Collection[edit | edit source]

Stormwater collection is a process of directing water into a storage from stormwater gathering, such as urban runoff. Generally, there are two types, online storages and offline storages. Online storages are a conventional way of acquiring stormwater directly from waterways or drains. For instance, the urban drainage system of channels and pipes conduct stormwater into storages. One inconvenient part of the drainage system is to keep maintenance in case that conduits break and stormwater leaks away. Based on online storages, another drainage system called WSUD is featured. Offline storages require additional facilities to conduct water from waterways indirectly For instance, weirs divert low flows into the stormwater container and contribute to a large part of stormwater catchment for a city.[1]

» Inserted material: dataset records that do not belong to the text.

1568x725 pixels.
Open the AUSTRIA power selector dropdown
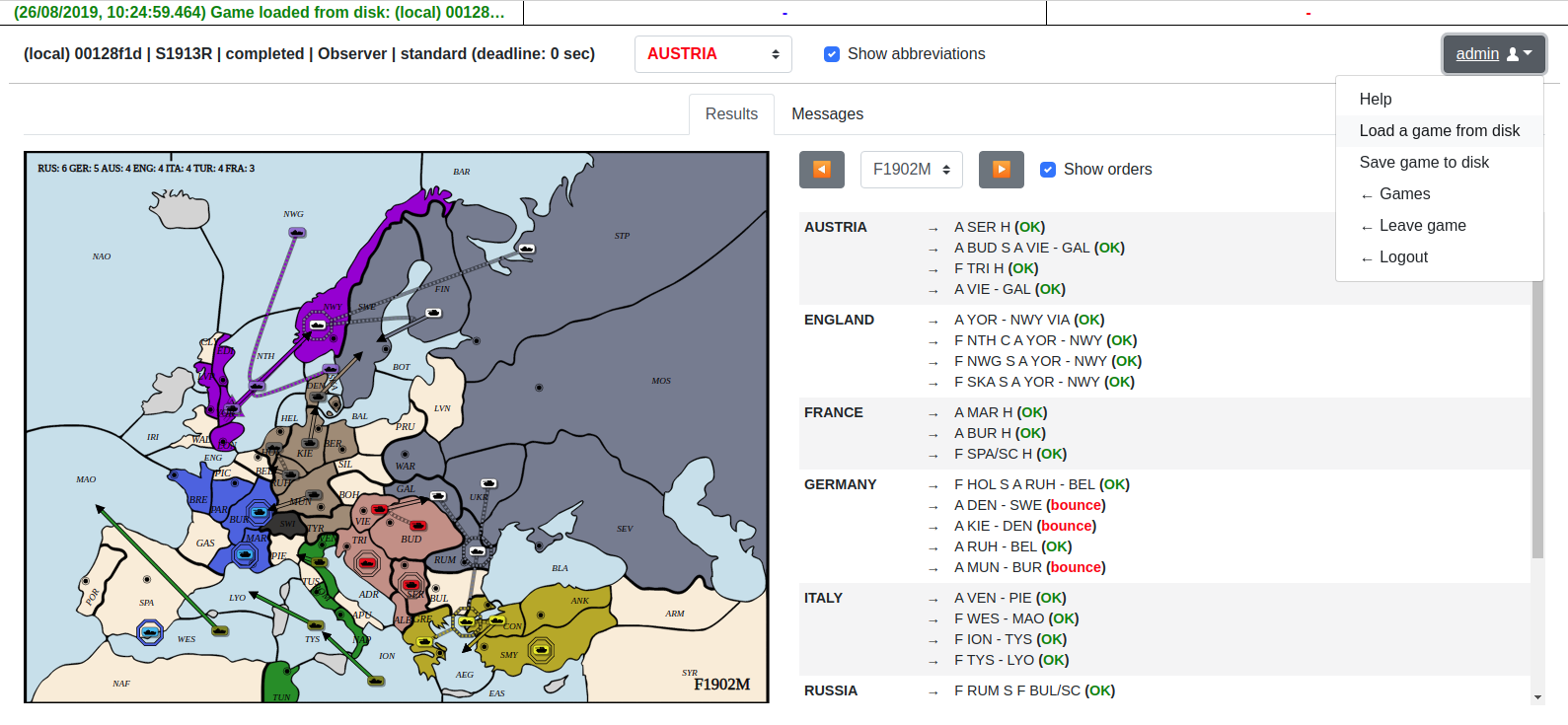[712, 54]
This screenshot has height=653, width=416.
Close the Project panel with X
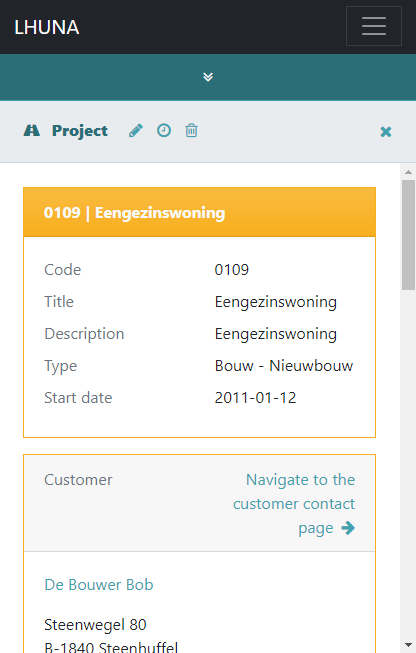click(x=386, y=132)
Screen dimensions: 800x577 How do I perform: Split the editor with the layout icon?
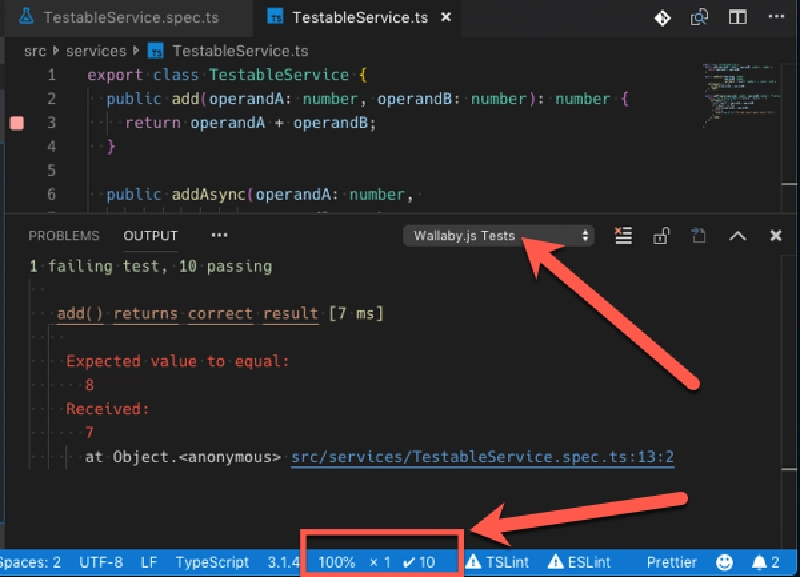click(x=737, y=17)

Storage[edit | edit source]

There are three factors to consider in terms of storage: function, location and capacity. For function, the planner is responsible for deciding the purpose of the stored stormwater, such as fire fighting, industrial water supplies, farming and irrigation, recreational amenity and flood mitigation. For location, to establish a water tank or an injection system to aquifers above or below the ground should be considered. Besides, choices between online and offline storages can affect the surrounding natural aquatic system and yields different maintenance costs and flood mitigation effeteness. The capacity of a storage relies on the demand of the end use in a particular climate or period.[1]

Treatment[edit | edit source]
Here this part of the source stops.